In the United States and Canada, The Snowman was released alongside Boo 2! A Madea Halloween, Geostorm, and Only The Brave, and was expected to gross around $10 million from 1,813 theaters in its opening weekend. After making $1.3 million on its first day (including $270,000 from Thursday night previews), weekend predictions were lowered to $4 million. The film went on to debut to $3.2 million, finishing 8th at the box office. In its second weekend, the film dropped 64% to $1.2 million, falling to 17th place at the box office. The film was then pulled from 1,291 theaters in its third week, and fell 86% to $167,685, finishing 33rd.

===Critical response===
The Snowman was panned by critics, who derided what they saw as the film's scattered and incomprehensible story, as well as a lack of direction for its main cast members. On review aggregator Rotten Tomatoes, the film has an approval rating of 7%, based on 197 reviews, with an average rating of 3.2/10. The website's critical consensus reads, "A mystery that feels as mashed together and perishable as its title, The Snowman squanders its bestselling source material as well as a top-notch ensemble cast." On Metacritic the film has a weighted average score of 23 out of 100, based on 40 critics, indicating "generally unfavorable reviews". Audiences polled by CinemaScore gave the film an average grade of "D" on an A+ to F scale.

Justin Chang of the Los Angeles Times gave the film a negative review, writing "There's probably a good movie or several buried in the frigid wilds of Nesbø's fiction, and with more time and cultural nuance and fewer cooks in the kitchen, it might well be realized. Watching this bungled slopsicle of a movie, it's hard not to conclude that somebody let the wrong one in." Variety's Guy Lodge also called the film a disappointment, saying: "If The Snowman were merely a chilly, streamlined precis of a knottier page-turner, it could stolidly pass muster. The sad surprise here, considering how deftly Alfredson and Straughan previously navigated the far more serpentine plot machinations of a John le Carré classic [Tinker Tailor Soldier Spy], is the snowballing incoherence of proceedings." Manohla Dargis of The New York Times called the film a "leaden, clotted, exasperating mess". Alison Willmore of BuzzFeed News said that the film was "an inept misfire — the kind of entrancing train wreck that makes you long for a behind-the-scene tell-all to explain what, exactly, went so wrong."

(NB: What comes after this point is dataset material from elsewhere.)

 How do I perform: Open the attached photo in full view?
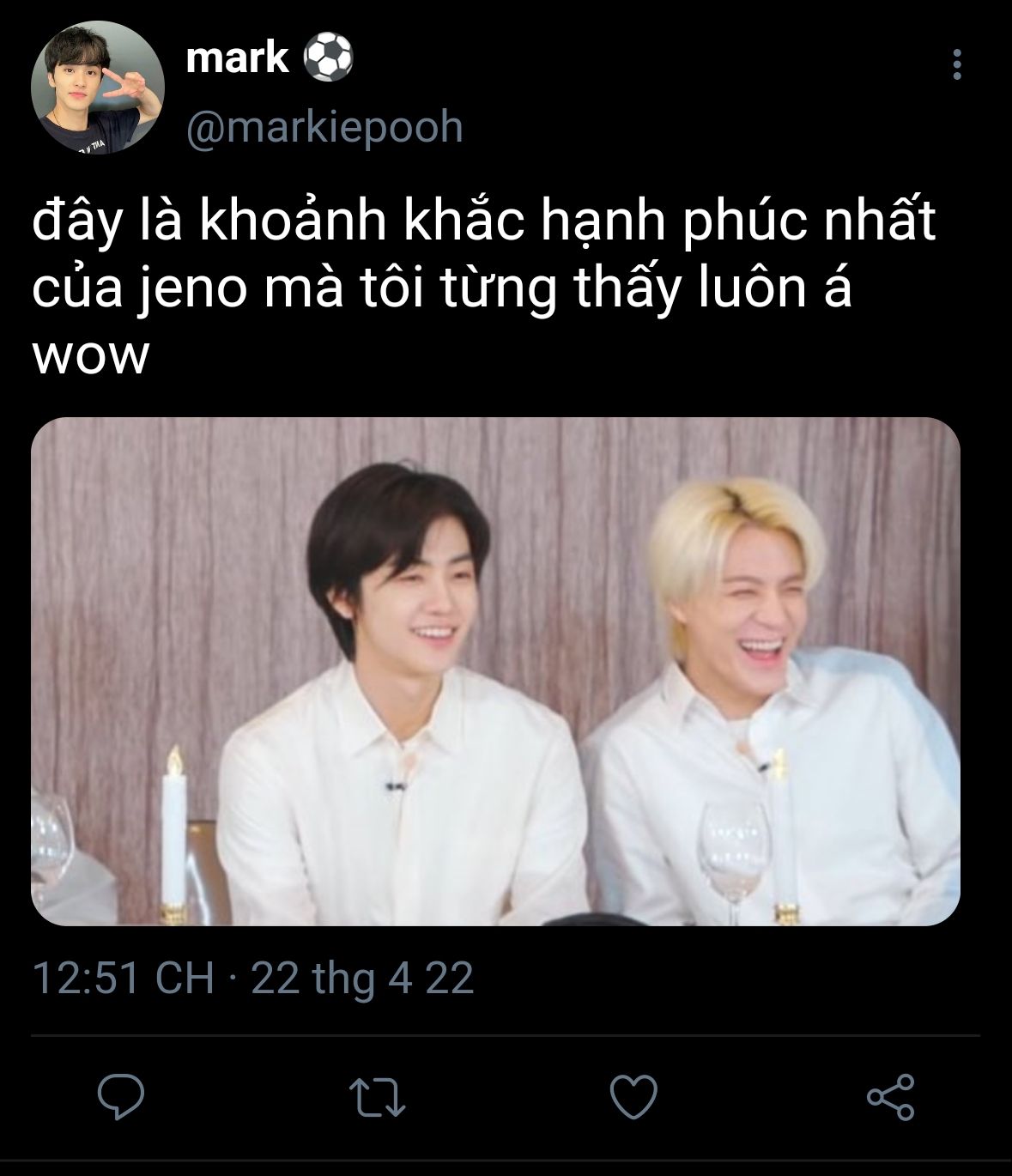(495, 671)
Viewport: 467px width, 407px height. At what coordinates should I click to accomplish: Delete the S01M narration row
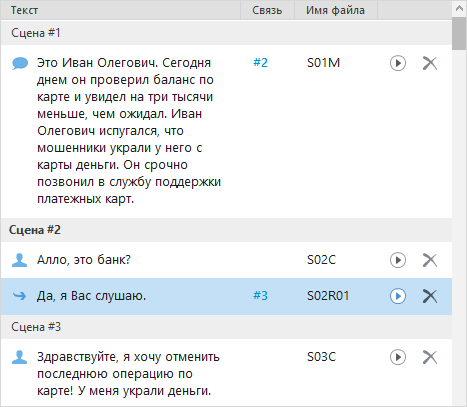coord(430,63)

Peter Bradshaw of The Guardian gave it 3/5 stars, calling it "a serviceable, watchable thriller, with very gruesome images, coagulating around psychopathologies of father obsession and son obsession". Geoffrey Macnab of The Independent also gave it 3/5 stars, saying that it was "a very slick slice of Scandinavian noir but one whose plot slaloms become increasingly preposterous."